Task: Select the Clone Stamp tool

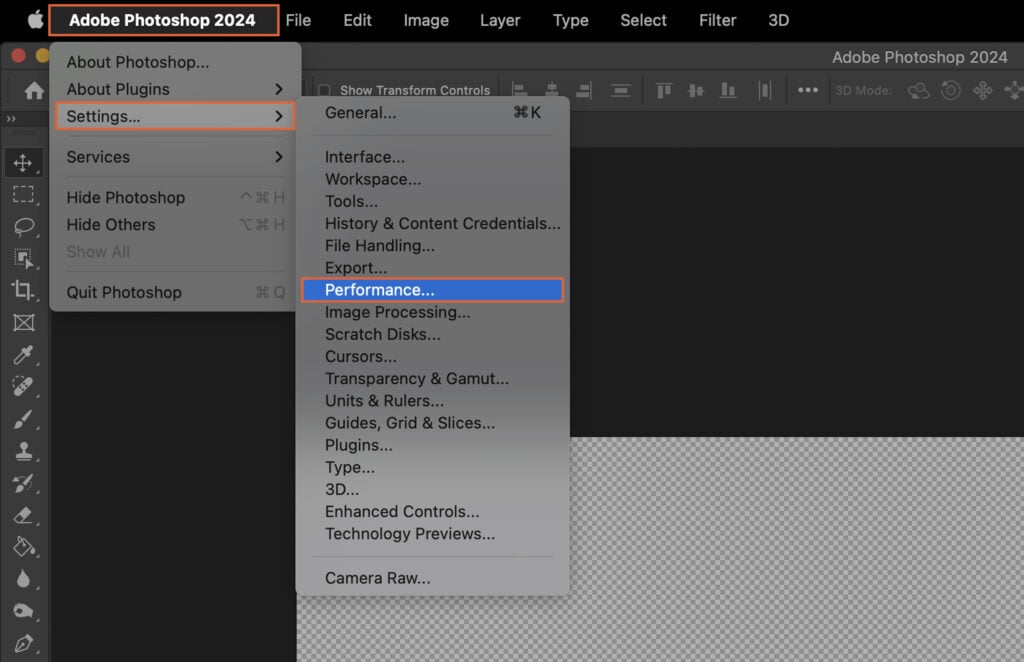Action: (x=25, y=451)
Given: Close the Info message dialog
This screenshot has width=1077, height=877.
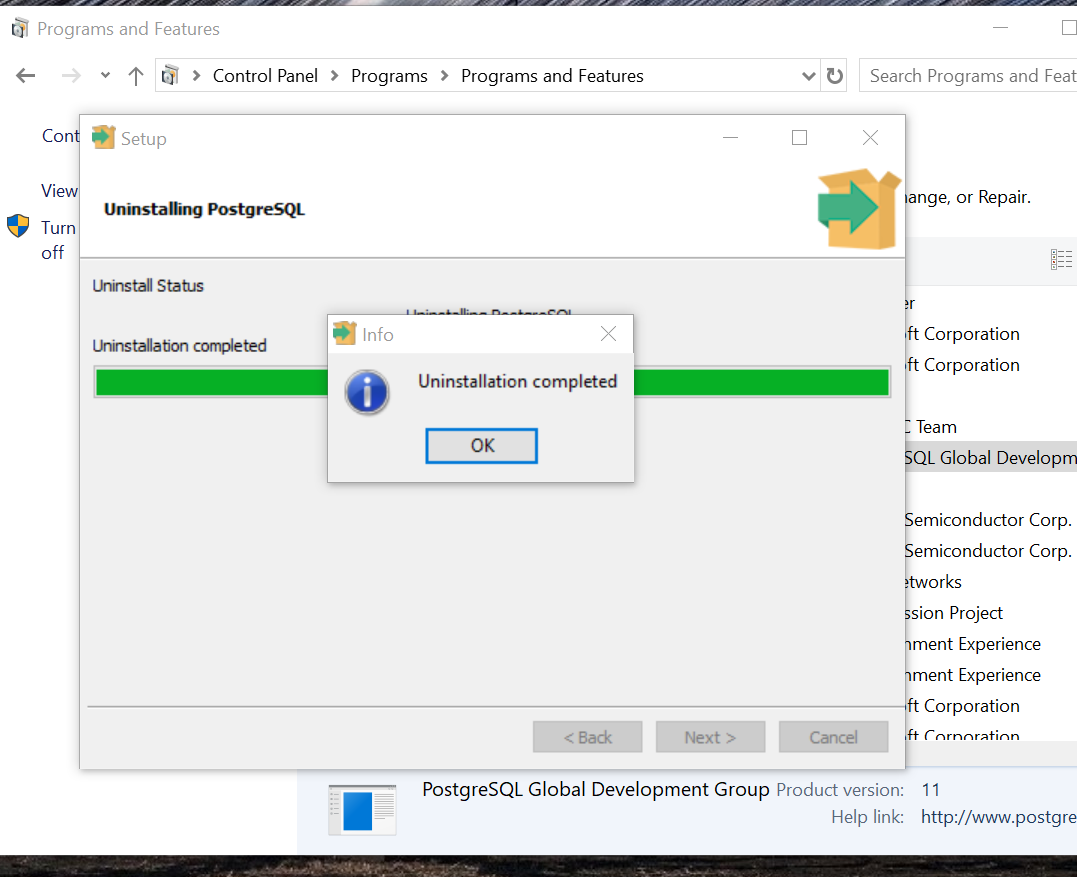Looking at the screenshot, I should pos(608,334).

> **What this task involves**: Copy the material above word for word, without the pictures.

> **Finished task**:
Task: Select the Clone Stamp tool

Action: (x=25, y=451)
Given: Close the Info message dialog
This screenshot has width=1077, height=877.
Looking at the screenshot, I should pos(608,334).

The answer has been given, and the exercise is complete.